→ Dataset excerpts
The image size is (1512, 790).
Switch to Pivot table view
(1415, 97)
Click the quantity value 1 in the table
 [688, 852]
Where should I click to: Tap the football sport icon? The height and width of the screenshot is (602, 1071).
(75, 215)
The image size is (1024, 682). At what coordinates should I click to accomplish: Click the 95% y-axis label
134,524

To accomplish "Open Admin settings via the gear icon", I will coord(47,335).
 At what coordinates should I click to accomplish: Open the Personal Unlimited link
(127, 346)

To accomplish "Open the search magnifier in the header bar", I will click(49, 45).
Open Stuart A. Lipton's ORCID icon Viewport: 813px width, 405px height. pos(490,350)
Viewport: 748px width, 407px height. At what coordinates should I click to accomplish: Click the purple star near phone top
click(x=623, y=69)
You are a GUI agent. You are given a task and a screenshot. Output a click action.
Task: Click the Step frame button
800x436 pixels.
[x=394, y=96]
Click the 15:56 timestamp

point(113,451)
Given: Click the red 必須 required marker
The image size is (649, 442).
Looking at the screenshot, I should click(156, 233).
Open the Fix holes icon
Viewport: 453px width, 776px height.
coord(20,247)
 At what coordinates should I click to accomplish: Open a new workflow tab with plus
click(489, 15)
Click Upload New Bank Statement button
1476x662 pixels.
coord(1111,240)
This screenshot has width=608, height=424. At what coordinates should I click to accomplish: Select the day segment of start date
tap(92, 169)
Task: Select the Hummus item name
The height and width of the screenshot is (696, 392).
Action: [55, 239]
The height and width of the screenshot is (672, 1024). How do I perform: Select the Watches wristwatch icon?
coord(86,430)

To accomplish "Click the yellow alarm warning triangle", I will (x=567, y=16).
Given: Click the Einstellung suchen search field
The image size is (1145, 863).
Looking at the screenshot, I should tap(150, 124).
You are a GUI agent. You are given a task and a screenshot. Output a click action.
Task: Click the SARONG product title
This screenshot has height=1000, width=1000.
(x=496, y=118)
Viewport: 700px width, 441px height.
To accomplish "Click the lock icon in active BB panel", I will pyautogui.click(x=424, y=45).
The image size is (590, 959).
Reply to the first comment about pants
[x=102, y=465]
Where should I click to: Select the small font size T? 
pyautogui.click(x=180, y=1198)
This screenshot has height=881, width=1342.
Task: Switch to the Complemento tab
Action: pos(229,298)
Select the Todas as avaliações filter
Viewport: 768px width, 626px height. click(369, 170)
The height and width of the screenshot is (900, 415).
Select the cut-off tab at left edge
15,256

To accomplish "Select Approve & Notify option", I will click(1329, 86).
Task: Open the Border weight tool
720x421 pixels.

→ Required action
Across the entries, tally every line that contains the word "button" and report the sum by itself.

→ Answer below
2